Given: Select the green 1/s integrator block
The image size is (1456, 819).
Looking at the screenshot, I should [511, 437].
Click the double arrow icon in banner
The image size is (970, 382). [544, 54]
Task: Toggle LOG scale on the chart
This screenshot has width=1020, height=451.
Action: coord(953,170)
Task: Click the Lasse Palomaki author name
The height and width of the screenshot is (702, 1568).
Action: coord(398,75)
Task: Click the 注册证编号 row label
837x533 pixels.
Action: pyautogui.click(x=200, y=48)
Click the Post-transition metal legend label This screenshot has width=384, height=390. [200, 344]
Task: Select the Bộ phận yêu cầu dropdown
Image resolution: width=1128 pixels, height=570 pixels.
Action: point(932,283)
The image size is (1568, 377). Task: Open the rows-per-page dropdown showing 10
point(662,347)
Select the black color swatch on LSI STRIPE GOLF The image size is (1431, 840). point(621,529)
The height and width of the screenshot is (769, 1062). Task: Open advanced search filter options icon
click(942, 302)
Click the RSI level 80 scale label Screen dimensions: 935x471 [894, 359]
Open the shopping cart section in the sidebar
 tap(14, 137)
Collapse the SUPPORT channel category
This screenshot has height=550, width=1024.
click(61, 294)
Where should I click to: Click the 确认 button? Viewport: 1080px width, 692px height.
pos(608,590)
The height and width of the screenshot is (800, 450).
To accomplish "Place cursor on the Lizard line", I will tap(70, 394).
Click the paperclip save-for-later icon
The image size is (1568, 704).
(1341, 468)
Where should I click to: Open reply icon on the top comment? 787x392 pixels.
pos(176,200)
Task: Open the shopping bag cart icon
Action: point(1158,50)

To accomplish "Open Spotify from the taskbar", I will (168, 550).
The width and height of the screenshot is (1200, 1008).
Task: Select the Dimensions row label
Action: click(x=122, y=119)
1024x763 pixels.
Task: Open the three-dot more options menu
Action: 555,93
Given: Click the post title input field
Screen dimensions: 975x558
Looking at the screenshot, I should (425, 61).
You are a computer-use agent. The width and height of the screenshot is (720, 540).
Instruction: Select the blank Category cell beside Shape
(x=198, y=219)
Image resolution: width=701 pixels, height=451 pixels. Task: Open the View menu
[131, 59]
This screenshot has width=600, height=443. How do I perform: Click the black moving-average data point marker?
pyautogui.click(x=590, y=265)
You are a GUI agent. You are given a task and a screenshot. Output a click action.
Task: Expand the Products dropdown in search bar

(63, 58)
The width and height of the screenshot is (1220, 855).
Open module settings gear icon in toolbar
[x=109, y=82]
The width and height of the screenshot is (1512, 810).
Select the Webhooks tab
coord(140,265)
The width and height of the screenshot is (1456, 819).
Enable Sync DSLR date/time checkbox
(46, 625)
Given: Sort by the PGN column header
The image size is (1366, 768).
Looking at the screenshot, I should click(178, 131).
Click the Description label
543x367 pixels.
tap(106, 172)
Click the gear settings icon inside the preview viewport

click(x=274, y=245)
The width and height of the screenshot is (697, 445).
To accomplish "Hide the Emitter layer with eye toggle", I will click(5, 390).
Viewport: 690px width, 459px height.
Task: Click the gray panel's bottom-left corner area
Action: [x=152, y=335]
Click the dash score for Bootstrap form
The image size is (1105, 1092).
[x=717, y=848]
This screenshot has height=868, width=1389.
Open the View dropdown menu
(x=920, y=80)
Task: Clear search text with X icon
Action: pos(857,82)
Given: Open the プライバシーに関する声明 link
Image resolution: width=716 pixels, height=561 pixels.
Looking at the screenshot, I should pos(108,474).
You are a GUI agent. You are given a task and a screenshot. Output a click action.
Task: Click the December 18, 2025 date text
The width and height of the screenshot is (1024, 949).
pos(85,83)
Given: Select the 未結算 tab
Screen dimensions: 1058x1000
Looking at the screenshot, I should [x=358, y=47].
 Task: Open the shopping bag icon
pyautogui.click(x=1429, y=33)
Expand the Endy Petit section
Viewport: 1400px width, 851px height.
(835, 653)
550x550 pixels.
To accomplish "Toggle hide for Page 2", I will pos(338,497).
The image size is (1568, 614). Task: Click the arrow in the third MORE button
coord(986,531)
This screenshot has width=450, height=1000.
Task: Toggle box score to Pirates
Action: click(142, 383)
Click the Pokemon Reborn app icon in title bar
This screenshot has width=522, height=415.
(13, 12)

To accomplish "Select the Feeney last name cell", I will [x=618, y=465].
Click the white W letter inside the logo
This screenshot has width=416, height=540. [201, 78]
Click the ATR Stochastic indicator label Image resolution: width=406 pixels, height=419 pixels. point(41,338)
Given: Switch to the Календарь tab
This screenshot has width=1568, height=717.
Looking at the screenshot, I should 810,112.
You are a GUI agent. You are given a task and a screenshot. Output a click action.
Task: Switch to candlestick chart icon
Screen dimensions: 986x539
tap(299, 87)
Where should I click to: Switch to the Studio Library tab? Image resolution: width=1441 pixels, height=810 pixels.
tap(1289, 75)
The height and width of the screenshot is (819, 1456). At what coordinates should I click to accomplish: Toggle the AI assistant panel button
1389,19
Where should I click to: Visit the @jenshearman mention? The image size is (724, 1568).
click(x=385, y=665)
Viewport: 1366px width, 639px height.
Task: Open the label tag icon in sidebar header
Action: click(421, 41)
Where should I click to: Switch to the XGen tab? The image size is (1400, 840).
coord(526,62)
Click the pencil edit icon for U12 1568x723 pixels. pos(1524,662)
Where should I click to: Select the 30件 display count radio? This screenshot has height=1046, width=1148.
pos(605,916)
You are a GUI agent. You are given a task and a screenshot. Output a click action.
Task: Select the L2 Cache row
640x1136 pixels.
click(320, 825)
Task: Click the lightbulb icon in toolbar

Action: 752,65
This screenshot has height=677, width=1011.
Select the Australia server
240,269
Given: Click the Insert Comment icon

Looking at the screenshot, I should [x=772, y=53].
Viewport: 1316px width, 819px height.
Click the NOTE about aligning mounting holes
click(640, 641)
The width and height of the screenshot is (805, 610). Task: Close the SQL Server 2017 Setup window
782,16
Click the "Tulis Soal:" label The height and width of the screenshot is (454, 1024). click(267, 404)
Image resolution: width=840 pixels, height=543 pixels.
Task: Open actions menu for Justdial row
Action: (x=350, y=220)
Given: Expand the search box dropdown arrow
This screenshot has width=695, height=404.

**Directions for this task**
Every line that includes "chart" must be copied from the material above.

**Solution**
Task: Toggle LOG scale on the chart
Task: Switch to candlestick chart icon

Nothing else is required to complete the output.